Posted on 10/09/2003 8:11:35 AM PDT by Pokey78

Mark Steyn says the CIA scandal is important not because it put an agent’s life at risk — it didn’t — but because it shows that US Intelligence is either obstructive or inept

New Hampshire

America now has its own version of l’affaire Gilligan. As in Britain, the story involves journalists, and sources, and the leaking of the name of a government employee, and an investigation into which high-up did the leaking, and how badly the country’s leaders will be damaged, etc.
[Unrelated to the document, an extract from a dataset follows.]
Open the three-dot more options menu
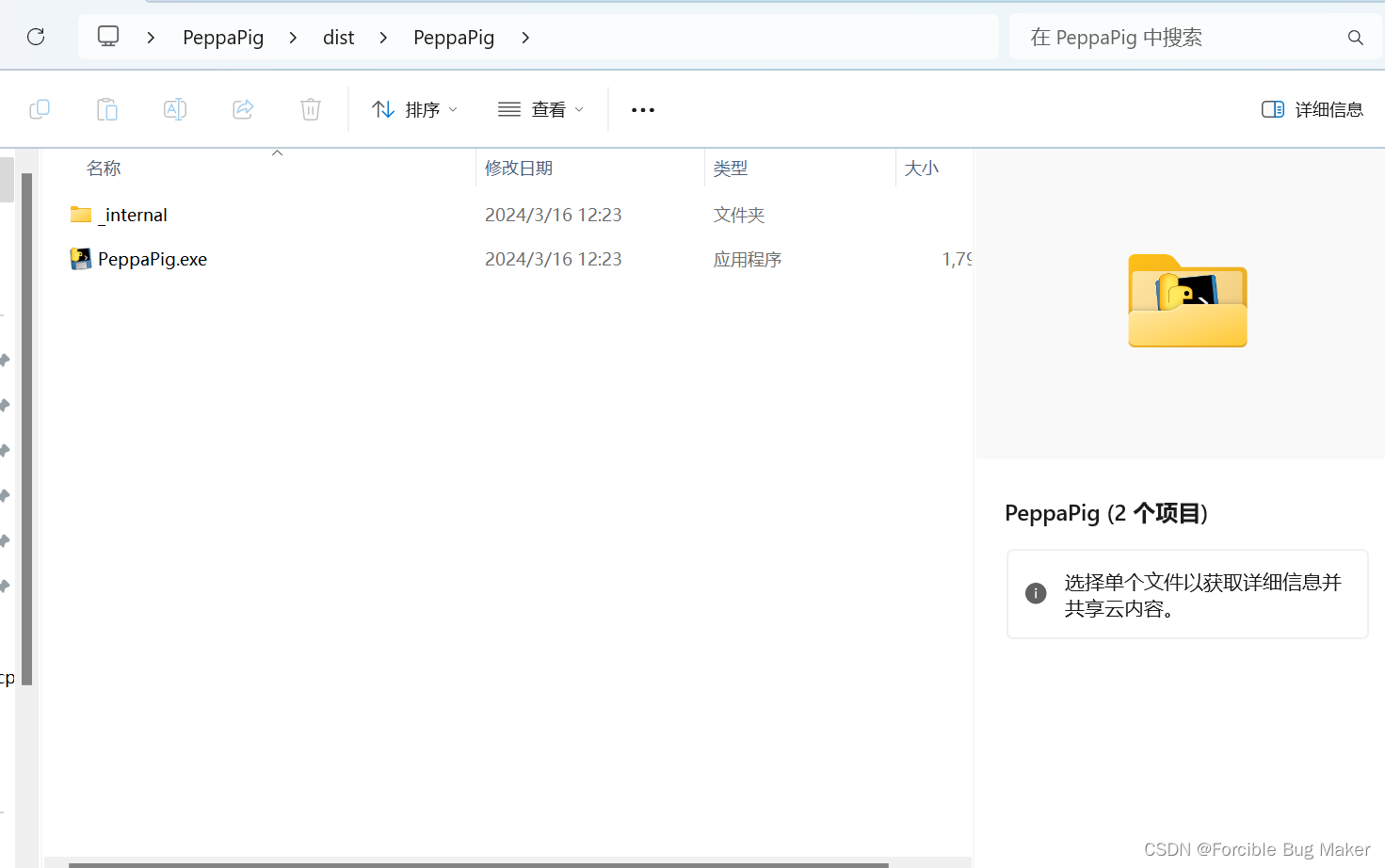This screenshot has height=868, width=1385. click(643, 110)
The details of the Kelly/Gilligan business never really held anybody’s attention over here: most people I’ve spoken to heard about the ‘sexed-up’ accusation and the suicide, decided it confirmed their low view of the BBC and then moved on to other things. Incredible as it may seem, it proved impossible to sex up Alastair Campbell into a topic of interest to an American audience. Alone in this Doughty Street hotbed of fanatical Gilliganistas, I took the line of reasonably informed US observers that Gilligan and the BBC were at fault, which may be why I didn’t get invited to any of The Spectator’s 175th birthday celebrations.
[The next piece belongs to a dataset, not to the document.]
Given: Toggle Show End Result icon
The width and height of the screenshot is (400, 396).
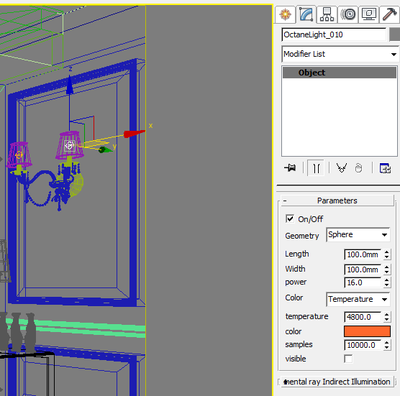Looking at the screenshot, I should pyautogui.click(x=316, y=168).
But I digress. Like the Hutton stuff, what’s happening in Washington has a lot of ‘inside baseball’, but underneath the surface flim-flam are matters of profound importance. Early last year, the Bush administration dispatched a career diplomat to Niger to check out whether there was anything to the rumours that Saddam was trying to buy uranium from Africa. The former ambassador Joseph C. Wilson IV returned from the dark continent, reported his findings and was distressed to discover from this January’s state of the Union address that the White House still inclined to the British view of the situation. So in July he wrote a column for the New York Times headlined ‘What I Didn’t Find In Africa’. By ‘Africa’, the Times meant Niger, which is the only country Ambassador Wilson visited. Shortly thereafter, two SAOs (Senior Administration Officials) leaked the name of Wilson’s wife to my Chicago Sun-Times colleague Robert Novak: her name is Valerie Plame and she works for the CIA. Nobody paid any attention for two months. Then another SAO from some other faction in the administration counter-leaked details of the original leak from the original SAOs. And now it’s Watergate. In theory.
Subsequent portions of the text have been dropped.